§ **OBJECTIVE**: Write out, word for word, everything from the line containing "You are a GUI" down to the end of the material below, omitting the pictures.

§ **DATA FOR PROCESSING**:
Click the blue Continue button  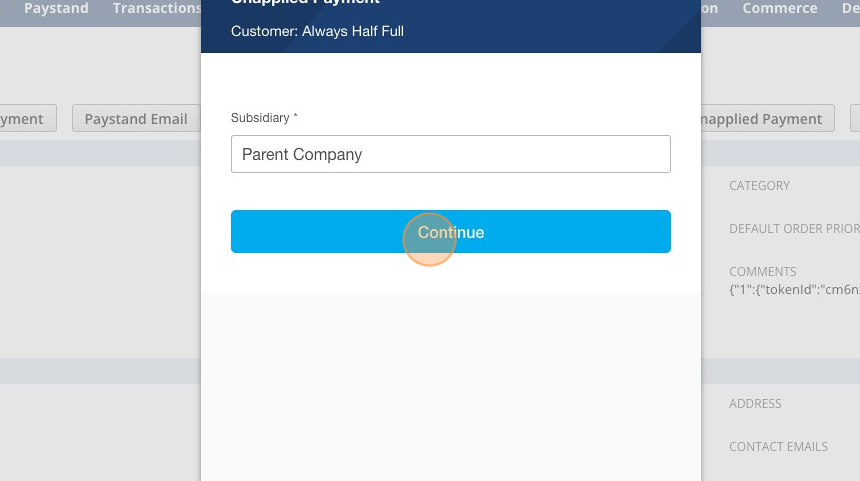click(x=450, y=231)
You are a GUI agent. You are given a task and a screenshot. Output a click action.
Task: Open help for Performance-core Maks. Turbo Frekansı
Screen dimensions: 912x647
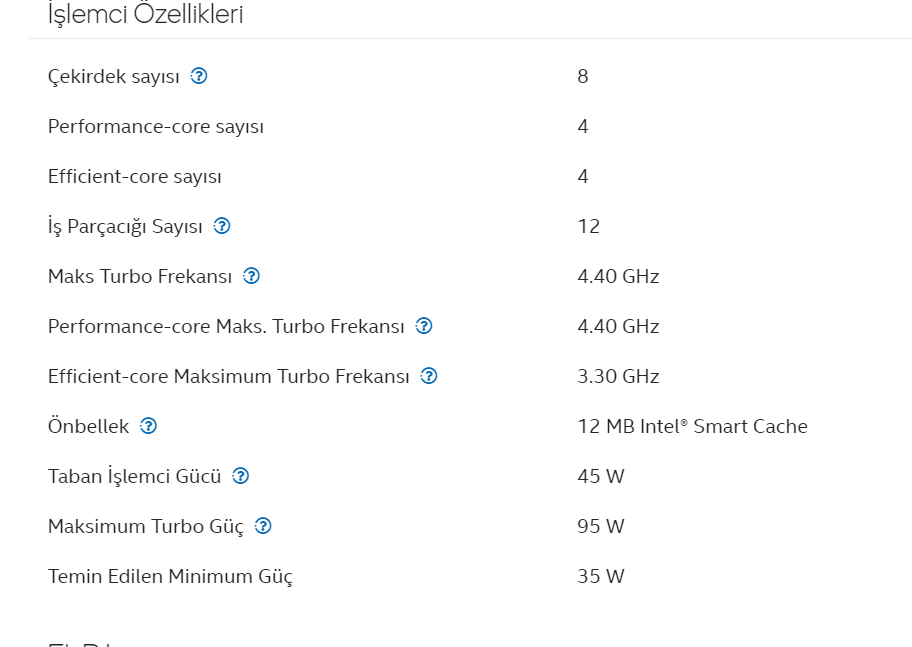click(x=423, y=326)
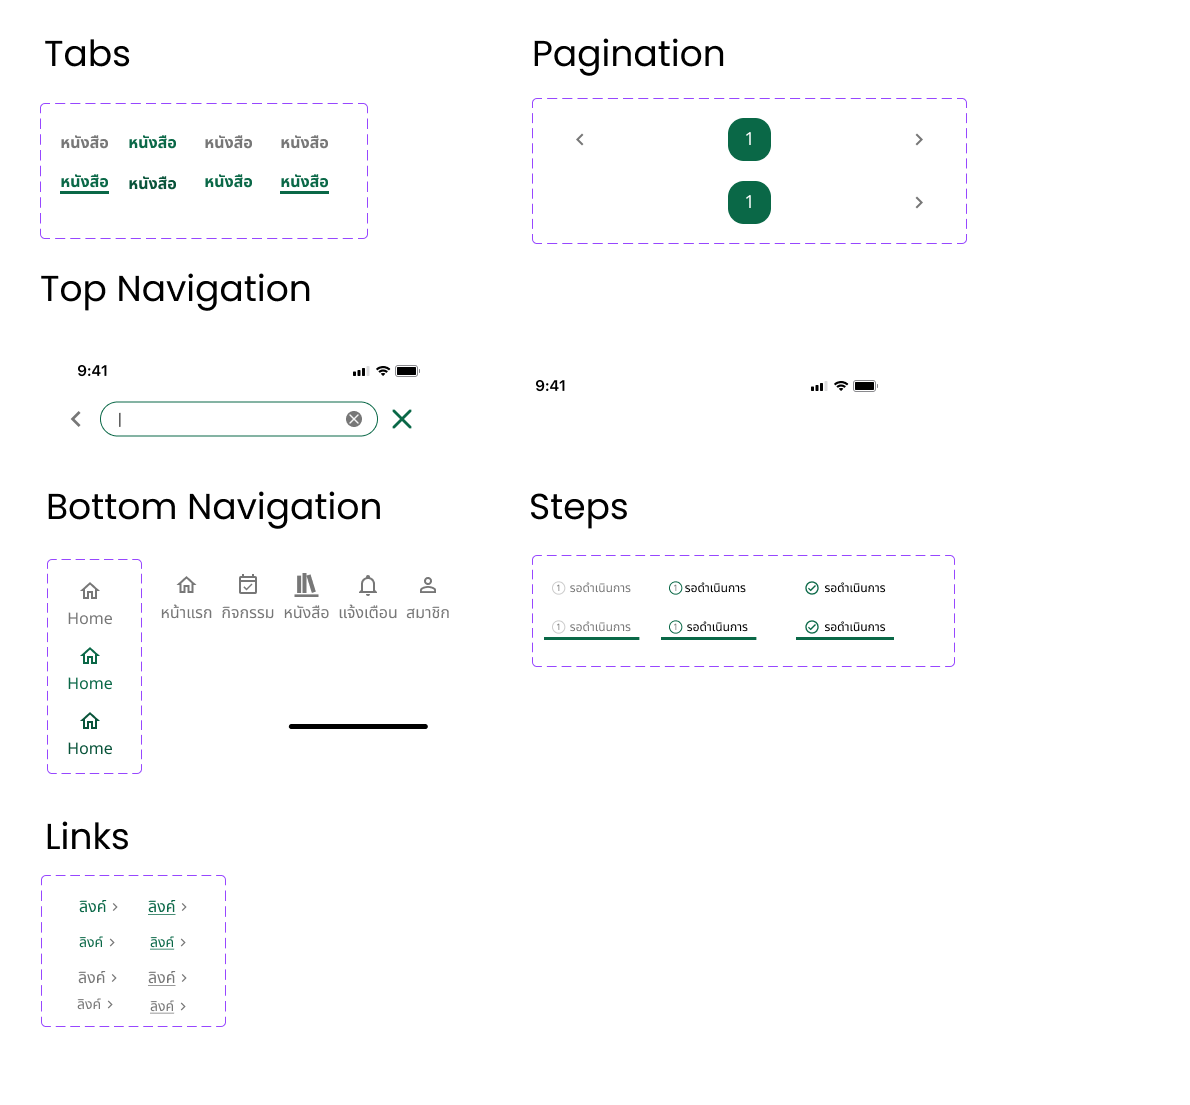
Task: Click the battery icon above the search field
Action: pos(407,371)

§ **RESPONSE TO THIS EXERCISE**:
You are a GUI agent. You are given a task and a screenshot. Output a click action.
Task: Open help for Performance-core Maks. Turbo Frekansı
Screen dimensions: 912x647
click(x=423, y=326)
Task: Click the battery icon above the search field
Action: pos(407,371)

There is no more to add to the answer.